Output all of the data below exactly as given.

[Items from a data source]
= = = = =
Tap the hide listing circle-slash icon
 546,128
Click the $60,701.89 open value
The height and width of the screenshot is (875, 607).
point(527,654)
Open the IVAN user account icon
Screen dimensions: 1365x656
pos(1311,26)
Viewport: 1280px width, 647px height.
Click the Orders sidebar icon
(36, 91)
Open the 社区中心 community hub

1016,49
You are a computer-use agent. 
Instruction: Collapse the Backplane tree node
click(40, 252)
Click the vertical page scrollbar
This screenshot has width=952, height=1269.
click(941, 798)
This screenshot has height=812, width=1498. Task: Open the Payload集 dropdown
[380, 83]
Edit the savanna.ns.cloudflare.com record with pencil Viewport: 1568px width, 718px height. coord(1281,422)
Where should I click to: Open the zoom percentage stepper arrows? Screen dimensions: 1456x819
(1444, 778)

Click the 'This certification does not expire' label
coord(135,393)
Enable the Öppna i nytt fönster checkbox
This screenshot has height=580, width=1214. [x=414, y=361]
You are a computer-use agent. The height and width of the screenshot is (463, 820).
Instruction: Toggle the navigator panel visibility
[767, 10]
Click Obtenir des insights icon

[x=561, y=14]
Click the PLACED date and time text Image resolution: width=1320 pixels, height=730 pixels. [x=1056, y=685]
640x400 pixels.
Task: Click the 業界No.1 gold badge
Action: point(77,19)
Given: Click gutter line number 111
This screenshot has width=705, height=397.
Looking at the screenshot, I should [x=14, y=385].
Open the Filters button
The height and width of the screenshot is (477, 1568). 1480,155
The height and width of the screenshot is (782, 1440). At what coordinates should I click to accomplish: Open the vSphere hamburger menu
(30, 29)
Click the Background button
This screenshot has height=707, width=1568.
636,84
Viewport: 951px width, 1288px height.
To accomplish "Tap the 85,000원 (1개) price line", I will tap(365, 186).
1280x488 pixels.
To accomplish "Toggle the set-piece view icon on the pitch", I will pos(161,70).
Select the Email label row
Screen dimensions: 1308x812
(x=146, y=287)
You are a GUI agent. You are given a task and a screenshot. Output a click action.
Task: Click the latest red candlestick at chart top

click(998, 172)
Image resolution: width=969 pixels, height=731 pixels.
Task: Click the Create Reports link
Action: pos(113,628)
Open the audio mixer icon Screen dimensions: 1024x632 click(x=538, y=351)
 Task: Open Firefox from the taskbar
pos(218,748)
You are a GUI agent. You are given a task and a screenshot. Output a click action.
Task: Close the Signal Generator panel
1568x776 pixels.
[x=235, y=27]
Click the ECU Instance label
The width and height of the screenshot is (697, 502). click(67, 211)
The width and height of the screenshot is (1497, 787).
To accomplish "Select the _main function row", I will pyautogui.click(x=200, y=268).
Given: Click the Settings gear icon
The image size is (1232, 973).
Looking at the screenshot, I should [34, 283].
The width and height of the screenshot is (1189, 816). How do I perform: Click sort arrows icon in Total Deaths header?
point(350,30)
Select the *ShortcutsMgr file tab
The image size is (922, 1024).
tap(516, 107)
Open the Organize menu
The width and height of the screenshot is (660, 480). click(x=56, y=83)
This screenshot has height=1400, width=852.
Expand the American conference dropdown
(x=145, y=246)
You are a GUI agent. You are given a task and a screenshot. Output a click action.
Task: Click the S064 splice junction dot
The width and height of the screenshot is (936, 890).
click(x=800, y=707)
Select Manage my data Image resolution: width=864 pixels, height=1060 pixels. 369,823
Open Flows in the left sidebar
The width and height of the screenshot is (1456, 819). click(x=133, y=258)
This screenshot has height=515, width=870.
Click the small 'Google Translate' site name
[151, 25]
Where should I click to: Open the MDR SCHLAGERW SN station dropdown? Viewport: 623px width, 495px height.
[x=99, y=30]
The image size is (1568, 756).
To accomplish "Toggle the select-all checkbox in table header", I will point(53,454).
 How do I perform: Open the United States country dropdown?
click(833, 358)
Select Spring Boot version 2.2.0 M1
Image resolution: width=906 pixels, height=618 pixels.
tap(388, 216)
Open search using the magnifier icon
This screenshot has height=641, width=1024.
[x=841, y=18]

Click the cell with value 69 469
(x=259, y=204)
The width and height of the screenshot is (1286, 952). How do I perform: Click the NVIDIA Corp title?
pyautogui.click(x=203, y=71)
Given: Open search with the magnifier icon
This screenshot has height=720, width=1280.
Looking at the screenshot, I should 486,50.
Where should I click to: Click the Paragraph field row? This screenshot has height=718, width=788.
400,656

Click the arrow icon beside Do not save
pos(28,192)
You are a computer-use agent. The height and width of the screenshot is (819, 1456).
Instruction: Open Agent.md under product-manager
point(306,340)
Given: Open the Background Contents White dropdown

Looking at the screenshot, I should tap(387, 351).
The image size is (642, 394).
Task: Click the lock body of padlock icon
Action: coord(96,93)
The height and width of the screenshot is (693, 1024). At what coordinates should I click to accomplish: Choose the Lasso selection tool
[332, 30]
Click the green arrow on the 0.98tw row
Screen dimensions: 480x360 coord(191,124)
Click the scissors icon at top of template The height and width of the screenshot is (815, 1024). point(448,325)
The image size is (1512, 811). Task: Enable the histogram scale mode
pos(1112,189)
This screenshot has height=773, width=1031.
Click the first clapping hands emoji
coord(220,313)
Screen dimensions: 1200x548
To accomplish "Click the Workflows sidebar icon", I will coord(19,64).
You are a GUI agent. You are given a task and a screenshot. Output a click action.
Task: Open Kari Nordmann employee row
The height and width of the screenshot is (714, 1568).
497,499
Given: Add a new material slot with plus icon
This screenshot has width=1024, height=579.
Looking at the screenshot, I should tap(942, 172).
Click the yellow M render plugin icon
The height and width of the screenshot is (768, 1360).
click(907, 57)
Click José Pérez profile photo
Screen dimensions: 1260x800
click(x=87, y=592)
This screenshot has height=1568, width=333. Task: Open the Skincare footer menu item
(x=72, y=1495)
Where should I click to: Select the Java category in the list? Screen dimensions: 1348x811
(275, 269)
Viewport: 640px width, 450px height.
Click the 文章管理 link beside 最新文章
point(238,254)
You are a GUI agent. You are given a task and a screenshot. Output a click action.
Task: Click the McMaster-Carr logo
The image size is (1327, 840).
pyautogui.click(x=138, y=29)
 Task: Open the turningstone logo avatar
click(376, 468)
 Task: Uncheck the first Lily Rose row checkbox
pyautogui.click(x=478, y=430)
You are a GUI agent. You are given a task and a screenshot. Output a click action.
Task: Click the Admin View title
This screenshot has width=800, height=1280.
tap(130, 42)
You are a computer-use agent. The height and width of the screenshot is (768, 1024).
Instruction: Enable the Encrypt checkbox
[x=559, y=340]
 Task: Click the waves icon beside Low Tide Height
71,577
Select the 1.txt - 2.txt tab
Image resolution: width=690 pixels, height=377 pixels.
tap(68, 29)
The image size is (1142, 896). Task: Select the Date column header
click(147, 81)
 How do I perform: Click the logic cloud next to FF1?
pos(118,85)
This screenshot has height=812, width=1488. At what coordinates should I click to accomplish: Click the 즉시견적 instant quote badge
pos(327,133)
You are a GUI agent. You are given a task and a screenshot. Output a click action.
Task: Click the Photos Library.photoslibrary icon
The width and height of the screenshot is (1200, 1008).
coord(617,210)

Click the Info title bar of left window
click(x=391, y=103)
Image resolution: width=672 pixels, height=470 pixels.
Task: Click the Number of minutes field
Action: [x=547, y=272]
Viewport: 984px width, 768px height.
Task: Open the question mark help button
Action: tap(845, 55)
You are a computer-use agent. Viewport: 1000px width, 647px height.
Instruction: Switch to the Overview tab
= = = = =
■ Expected answer:
Tap the hide listing circle-slash icon
 546,128
Click the $60,701.89 open value
The height and width of the screenshot is (875, 607).
point(527,654)
Open the IVAN user account icon
Screen dimensions: 1365x656
pos(1311,26)
Viewport: 1280px width, 647px height.
Click the Orders sidebar icon
(36, 91)
Open the 社区中心 community hub

1016,49
You are a computer-use agent. 
Instruction: Collapse the Backplane tree node
click(40, 252)
Click the vertical page scrollbar
This screenshot has width=952, height=1269.
click(941, 798)
This screenshot has height=812, width=1498. Task: Open the Payload集 dropdown
[380, 83]
Edit the savanna.ns.cloudflare.com record with pencil Viewport: 1568px width, 718px height. coord(1281,422)
Where should I click to: Open the zoom percentage stepper arrows? Screen dimensions: 1456x819
(1444, 778)

Click the 'This certification does not expire' label
coord(135,393)
Enable the Öppna i nytt fönster checkbox
This screenshot has height=580, width=1214. [x=414, y=361]
You are a computer-use agent. The height and width of the screenshot is (463, 820).
Instruction: Toggle the navigator panel visibility
[767, 10]
Click Obtenir des insights icon

[x=561, y=14]
Click the PLACED date and time text Image resolution: width=1320 pixels, height=730 pixels. [x=1056, y=685]
640x400 pixels.
Task: Click the 業界No.1 gold badge
Action: point(77,19)
Given: Click gutter line number 111
This screenshot has width=705, height=397.
Looking at the screenshot, I should [x=14, y=385].
Open the Filters button
The height and width of the screenshot is (477, 1568). 1480,155
The height and width of the screenshot is (782, 1440). At what coordinates should I click to accomplish: Open the vSphere hamburger menu
(30, 29)
Click the Background button
This screenshot has height=707, width=1568.
636,84
Viewport: 951px width, 1288px height.
To accomplish "Tap the 85,000원 (1개) price line", I will tap(365, 186).
1280x488 pixels.
To accomplish "Toggle the set-piece view icon on the pitch", I will pos(161,70).
Select the Email label row
Screen dimensions: 1308x812
(x=146, y=287)
You are a GUI agent. You are given a task and a screenshot. Output a click action.
Task: Click the latest red candlestick at chart top

click(998, 172)
Image resolution: width=969 pixels, height=731 pixels.
Task: Click the Create Reports link
Action: pos(113,628)
Open the audio mixer icon Screen dimensions: 1024x632 click(x=538, y=351)
 Task: Open Firefox from the taskbar
pos(218,748)
You are a GUI agent. You are given a task and a screenshot. Output a click action.
Task: Close the Signal Generator panel
1568x776 pixels.
[x=235, y=27]
Click the ECU Instance label
The width and height of the screenshot is (697, 502). click(67, 211)
The width and height of the screenshot is (1497, 787).
To accomplish "Select the _main function row", I will pyautogui.click(x=200, y=268).
Given: Click the Settings gear icon
The image size is (1232, 973).
Looking at the screenshot, I should [34, 283].
The width and height of the screenshot is (1189, 816). How do I perform: Click sort arrows icon in Total Deaths header?
point(350,30)
Select the *ShortcutsMgr file tab
The image size is (922, 1024).
tap(516, 107)
Open the Organize menu
The width and height of the screenshot is (660, 480). click(x=56, y=83)
This screenshot has height=1400, width=852.
Expand the American conference dropdown
(x=145, y=246)
You are a GUI agent. You are given a task and a screenshot. Output a click action.
Task: Click the S064 splice junction dot
The width and height of the screenshot is (936, 890).
click(x=800, y=707)
Select Manage my data Image resolution: width=864 pixels, height=1060 pixels. 369,823
Open Flows in the left sidebar
The width and height of the screenshot is (1456, 819). click(x=133, y=258)
This screenshot has height=515, width=870.
Click the small 'Google Translate' site name
[151, 25]
Where should I click to: Open the MDR SCHLAGERW SN station dropdown? Viewport: 623px width, 495px height.
[x=99, y=30]
The image size is (1568, 756).
To accomplish "Toggle the select-all checkbox in table header", I will point(53,454).
 How do I perform: Open the United States country dropdown?
click(833, 358)
Select Spring Boot version 2.2.0 M1
Image resolution: width=906 pixels, height=618 pixels.
tap(388, 216)
Open search using the magnifier icon
This screenshot has height=641, width=1024.
[x=841, y=18]

Click the cell with value 69 469
(x=259, y=204)
The width and height of the screenshot is (1286, 952). How do I perform: Click the NVIDIA Corp title?
pyautogui.click(x=203, y=71)
Given: Open search with the magnifier icon
This screenshot has height=720, width=1280.
Looking at the screenshot, I should 486,50.
Where should I click to: Click the Paragraph field row? This screenshot has height=718, width=788.
400,656

Click the arrow icon beside Do not save
pos(28,192)
You are a computer-use agent. The height and width of the screenshot is (819, 1456).
Instruction: Open Agent.md under product-manager
point(306,340)
Given: Open the Background Contents White dropdown

Looking at the screenshot, I should tap(387, 351).
The image size is (642, 394).
Task: Click the lock body of padlock icon
Action: coord(96,93)
The height and width of the screenshot is (693, 1024). At what coordinates should I click to accomplish: Choose the Lasso selection tool
[332, 30]
Click the green arrow on the 0.98tw row
Screen dimensions: 480x360 coord(191,124)
Click the scissors icon at top of template The height and width of the screenshot is (815, 1024). point(448,325)
The image size is (1512, 811). Task: Enable the histogram scale mode
pos(1112,189)
This screenshot has height=773, width=1031.
Click the first clapping hands emoji
coord(220,313)
Screen dimensions: 1200x548
To accomplish "Click the Workflows sidebar icon", I will coord(19,64).
You are a GUI agent. You are given a task and a screenshot. Output a click action.
Task: Open Kari Nordmann employee row
The height and width of the screenshot is (714, 1568).
497,499
Given: Add a new material slot with plus icon
This screenshot has width=1024, height=579.
Looking at the screenshot, I should tap(942, 172).
Click the yellow M render plugin icon
The height and width of the screenshot is (768, 1360).
click(907, 57)
Click José Pérez profile photo
Screen dimensions: 1260x800
click(x=87, y=592)
This screenshot has height=1568, width=333. Task: Open the Skincare footer menu item
(x=72, y=1495)
Where should I click to: Select the Java category in the list? Screen dimensions: 1348x811
(275, 269)
Viewport: 640px width, 450px height.
Click the 文章管理 link beside 最新文章
point(238,254)
You are a GUI agent. You are given a task and a screenshot. Output a click action.
Task: Click the McMaster-Carr logo
The image size is (1327, 840).
pyautogui.click(x=138, y=29)
 Task: Open the turningstone logo avatar
click(376, 468)
 Task: Uncheck the first Lily Rose row checkbox
pyautogui.click(x=478, y=430)
You are a GUI agent. You are given a task and a screenshot. Output a click action.
Task: Click the Admin View title
This screenshot has width=800, height=1280.
tap(130, 42)
You are a computer-use agent. The height and width of the screenshot is (768, 1024).
Instruction: Enable the Encrypt checkbox
[x=559, y=340]
 Task: Click the waves icon beside Low Tide Height
71,577
Select the 1.txt - 2.txt tab
Image resolution: width=690 pixels, height=377 pixels.
tap(68, 29)
The image size is (1142, 896). Task: Select the Date column header
click(147, 81)
 How do I perform: Click the logic cloud next to FF1?
pos(118,85)
This screenshot has height=812, width=1488. At what coordinates should I click to accomplish: Click the 즉시견적 instant quote badge
pos(327,133)
You are a GUI agent. You are given a task and a screenshot. Output a click action.
Task: Click the Photos Library.photoslibrary icon
The width and height of the screenshot is (1200, 1008).
coord(617,210)

Click the Info title bar of left window
click(x=391, y=103)
Image resolution: width=672 pixels, height=470 pixels.
Task: Click the Number of minutes field
Action: [x=547, y=272]
Viewport: 984px width, 768px height.
Task: Open the question mark help button
Action: tap(845, 55)
You are a computer-use agent. Viewport: 1000px width, 647px height.
Instruction: Switch to the Overview tab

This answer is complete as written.